The main problem with Jump Force's story mode is its progression.
This does not help that during cutscenes, everyone looks like action figures barely animated with poorly synchronized lips and mainly frozen facial expressions. In addition, for a strange reason that developer Spike Chunsoft describes as a "design decision", Ryuk's Death Note has no voice at all, even though everyone in the scene speaks and responds. On top of that, the frame rate in the largest and most important cinematics is terrible, there is no way to ignore them (nor any other kinematics), and it does not matter. There is no English dubbing. So it's not great ..
The biggest problem with Jump Force's story mode, however, is how to progress.

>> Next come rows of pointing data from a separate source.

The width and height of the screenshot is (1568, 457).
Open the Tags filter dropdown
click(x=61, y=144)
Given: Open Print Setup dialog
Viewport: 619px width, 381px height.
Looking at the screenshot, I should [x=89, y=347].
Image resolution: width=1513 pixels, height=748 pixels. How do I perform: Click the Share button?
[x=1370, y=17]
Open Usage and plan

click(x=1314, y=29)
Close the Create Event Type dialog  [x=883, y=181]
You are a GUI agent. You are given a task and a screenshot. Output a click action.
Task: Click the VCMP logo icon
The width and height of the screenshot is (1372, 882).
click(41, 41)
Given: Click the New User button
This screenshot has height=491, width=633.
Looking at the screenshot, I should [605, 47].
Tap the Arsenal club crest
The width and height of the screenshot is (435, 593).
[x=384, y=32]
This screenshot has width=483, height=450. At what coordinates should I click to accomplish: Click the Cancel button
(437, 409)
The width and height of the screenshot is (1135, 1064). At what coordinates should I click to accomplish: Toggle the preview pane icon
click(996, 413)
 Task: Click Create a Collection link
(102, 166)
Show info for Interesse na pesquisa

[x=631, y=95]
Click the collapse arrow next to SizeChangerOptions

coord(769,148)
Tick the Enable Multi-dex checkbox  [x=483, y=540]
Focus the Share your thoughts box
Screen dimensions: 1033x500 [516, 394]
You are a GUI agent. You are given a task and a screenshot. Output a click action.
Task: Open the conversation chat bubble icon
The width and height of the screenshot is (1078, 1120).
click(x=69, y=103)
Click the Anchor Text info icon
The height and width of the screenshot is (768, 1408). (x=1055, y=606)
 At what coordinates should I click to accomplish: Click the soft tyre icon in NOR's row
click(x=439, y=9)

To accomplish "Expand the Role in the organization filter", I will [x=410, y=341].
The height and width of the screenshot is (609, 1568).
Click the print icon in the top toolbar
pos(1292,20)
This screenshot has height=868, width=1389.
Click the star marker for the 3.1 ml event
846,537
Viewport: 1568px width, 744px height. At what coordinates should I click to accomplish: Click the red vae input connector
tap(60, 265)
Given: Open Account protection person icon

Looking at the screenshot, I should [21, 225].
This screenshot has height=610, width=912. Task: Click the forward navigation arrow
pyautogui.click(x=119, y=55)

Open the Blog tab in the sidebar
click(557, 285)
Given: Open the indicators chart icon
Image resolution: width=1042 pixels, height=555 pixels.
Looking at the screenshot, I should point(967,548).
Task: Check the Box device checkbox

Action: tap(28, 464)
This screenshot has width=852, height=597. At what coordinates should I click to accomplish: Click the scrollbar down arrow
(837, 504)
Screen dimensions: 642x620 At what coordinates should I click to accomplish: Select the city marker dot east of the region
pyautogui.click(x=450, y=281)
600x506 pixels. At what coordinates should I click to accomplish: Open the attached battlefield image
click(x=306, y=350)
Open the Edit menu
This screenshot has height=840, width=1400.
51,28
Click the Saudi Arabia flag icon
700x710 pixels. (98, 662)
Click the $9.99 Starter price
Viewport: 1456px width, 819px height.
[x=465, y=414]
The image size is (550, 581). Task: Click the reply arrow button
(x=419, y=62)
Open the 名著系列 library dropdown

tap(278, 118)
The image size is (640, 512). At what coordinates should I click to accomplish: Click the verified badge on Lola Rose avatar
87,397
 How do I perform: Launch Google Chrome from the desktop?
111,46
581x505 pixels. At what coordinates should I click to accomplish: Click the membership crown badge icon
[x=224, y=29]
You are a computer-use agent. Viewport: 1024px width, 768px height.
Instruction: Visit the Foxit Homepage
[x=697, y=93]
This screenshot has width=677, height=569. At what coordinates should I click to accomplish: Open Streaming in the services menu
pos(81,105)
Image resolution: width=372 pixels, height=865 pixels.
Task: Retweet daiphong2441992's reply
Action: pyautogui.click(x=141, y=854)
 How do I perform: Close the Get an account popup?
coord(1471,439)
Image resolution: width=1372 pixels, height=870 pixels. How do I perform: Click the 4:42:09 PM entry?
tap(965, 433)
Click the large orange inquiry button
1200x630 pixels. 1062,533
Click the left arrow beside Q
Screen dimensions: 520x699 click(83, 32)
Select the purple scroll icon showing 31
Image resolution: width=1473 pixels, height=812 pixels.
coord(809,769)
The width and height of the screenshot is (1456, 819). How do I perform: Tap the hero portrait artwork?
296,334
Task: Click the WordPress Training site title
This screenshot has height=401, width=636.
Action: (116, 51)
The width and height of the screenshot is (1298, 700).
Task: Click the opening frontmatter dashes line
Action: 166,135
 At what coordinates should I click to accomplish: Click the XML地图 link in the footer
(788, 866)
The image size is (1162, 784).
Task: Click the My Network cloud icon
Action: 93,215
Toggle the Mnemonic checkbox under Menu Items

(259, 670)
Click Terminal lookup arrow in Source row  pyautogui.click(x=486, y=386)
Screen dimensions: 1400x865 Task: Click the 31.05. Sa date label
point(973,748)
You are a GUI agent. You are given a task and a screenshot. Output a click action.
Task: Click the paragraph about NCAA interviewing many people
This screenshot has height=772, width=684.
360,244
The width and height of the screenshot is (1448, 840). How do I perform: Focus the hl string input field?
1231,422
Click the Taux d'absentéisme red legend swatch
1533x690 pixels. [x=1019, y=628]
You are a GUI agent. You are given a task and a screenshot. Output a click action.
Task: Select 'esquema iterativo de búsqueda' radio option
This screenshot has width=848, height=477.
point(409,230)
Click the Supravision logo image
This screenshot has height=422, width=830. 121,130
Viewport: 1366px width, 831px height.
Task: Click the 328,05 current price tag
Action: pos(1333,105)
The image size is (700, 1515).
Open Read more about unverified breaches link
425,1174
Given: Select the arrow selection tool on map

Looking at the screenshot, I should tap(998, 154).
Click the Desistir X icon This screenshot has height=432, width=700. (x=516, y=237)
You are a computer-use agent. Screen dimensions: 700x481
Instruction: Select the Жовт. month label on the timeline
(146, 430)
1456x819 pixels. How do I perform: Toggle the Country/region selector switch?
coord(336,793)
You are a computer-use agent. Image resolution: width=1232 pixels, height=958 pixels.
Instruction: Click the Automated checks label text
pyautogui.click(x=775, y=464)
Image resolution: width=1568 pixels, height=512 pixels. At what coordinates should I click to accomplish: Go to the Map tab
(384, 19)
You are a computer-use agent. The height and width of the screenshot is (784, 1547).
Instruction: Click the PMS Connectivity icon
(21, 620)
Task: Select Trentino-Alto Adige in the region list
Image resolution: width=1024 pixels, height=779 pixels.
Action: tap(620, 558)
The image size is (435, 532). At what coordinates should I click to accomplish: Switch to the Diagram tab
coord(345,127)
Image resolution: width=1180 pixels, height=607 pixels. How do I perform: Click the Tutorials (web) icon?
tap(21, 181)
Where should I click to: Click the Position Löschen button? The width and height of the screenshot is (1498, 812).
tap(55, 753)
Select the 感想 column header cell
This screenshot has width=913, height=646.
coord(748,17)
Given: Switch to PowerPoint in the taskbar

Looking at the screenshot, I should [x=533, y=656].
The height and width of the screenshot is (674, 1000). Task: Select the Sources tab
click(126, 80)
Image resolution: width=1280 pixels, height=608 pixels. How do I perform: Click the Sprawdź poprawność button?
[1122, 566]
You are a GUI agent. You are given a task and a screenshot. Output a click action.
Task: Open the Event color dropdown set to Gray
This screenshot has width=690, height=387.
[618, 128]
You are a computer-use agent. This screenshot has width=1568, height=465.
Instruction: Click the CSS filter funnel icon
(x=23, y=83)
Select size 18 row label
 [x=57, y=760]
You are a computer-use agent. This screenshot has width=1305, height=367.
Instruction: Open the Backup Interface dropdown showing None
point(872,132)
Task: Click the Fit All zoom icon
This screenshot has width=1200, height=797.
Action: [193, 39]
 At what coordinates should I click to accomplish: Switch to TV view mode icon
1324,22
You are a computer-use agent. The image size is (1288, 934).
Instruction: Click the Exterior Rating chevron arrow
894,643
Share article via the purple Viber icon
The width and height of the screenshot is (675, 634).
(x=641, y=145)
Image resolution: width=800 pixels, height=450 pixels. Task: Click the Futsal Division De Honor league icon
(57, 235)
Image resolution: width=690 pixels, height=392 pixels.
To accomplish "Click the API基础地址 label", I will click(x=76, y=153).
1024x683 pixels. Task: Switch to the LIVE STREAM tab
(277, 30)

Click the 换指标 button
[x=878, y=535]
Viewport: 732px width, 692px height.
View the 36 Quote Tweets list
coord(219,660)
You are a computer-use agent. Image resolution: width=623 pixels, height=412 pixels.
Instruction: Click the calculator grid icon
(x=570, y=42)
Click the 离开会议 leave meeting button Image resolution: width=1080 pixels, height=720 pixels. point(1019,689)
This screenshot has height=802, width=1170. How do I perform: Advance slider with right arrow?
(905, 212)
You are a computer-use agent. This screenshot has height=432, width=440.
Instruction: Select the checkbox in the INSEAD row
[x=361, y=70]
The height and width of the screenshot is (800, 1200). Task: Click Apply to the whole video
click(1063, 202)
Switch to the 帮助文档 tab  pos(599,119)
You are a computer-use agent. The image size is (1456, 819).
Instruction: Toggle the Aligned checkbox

We do not give you waypoints to tell you where you should go for the next main mission, the animations outside the real fight are bad, the upgrade of your character is unnecessarily complicated and, in the end, the difficulty increases in the worst conditions. possible way: with enemies able to halve their health with simple combos or special movements while their AI remains as stupid as ever. It's the artificial difficulty at its worst.
I will say this for this: the Jump Force fight is a simple and brilliant pleasure, at least during the first hours. Matches are in 3v3 with a two – button combat system consisting of light attacks (called rush attacks) and heavy attacks. Accelerated attacks can be reduced to an automatic combo that causes the opponent to ping-pong through the arena, while the heavy attacks are much slower but can be canceled at any time. from an accelerated combo. You can also reduce the distance very quickly with a high speed dash related to the mobility indicator of your team or just by scoring your teammate, which facilitates a very fast pace of action.
Each character is also accompanied by four special movements, performed by holding the trigger right and pressing one of the buttons on the face. Find the right combination of fast attacks, heavy attacks, knowing when you can perform a help, and then knowing what special move to finish is usually the way to find the big damage combos.
Spike Chunsoft has done an admirable job in ensuring that everything in Jump Force has a counter.
To his credit, Spike Chunsoft did an admirable job in ensuring that everything in Jump Force has some sort of counter. Spam in automatic combo mode can be defeated en bloc, bypbading or by loading heavy armored attacks; predictable dash-ins can be inflated by special moves or invulnerable counters at startup; and excessive guards can be broken with powerful throws or throws. There is also an emergency escape button that allows you to exit a combination when you are hit, at the expense of your mobility indicator.
All of this is a good start, but it's about as deep as it goes. Although it's a 3v3 fighter, the mechanics of the tags seem to be an afterthought since the three characters share the same bar of life. to learn anything beyond a character combo. This gives each fight the same feeling and leads to combat quickly. And the loading times to enter a match are longer than in most combat games.
Playing online or locally against friends is the grace of Jump Force, because artificial intelligence is terrible, even in the most difficult difficulties, and the depth of the combat system is intrinsically linked to the ability to read your opponent, this which does not work against predictables. AI mute. And so far, things have gone well technically: according to my experience of online game in preliminary mode, the multiplayer mode has held up well, virtually no match was affected by a shift.